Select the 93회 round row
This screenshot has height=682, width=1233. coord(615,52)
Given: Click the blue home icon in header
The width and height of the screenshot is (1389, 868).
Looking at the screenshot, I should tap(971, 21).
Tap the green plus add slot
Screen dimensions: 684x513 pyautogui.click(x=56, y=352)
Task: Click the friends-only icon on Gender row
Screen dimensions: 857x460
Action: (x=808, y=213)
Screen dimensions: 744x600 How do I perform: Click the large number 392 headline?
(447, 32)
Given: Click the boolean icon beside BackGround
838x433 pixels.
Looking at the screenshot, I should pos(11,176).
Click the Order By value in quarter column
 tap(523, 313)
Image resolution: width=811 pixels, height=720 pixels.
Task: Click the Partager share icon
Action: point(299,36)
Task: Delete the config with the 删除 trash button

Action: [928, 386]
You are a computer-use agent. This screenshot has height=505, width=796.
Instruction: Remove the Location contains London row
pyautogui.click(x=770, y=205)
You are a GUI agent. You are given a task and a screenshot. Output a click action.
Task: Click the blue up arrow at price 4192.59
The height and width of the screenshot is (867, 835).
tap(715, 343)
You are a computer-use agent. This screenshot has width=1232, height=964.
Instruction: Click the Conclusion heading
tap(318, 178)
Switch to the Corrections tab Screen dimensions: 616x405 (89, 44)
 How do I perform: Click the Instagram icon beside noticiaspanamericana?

--------------------------------------------------

* [Exercise directions] Based on the entries above, please state how many lines include "computer", leaving out everything else.

* [Solution below] 2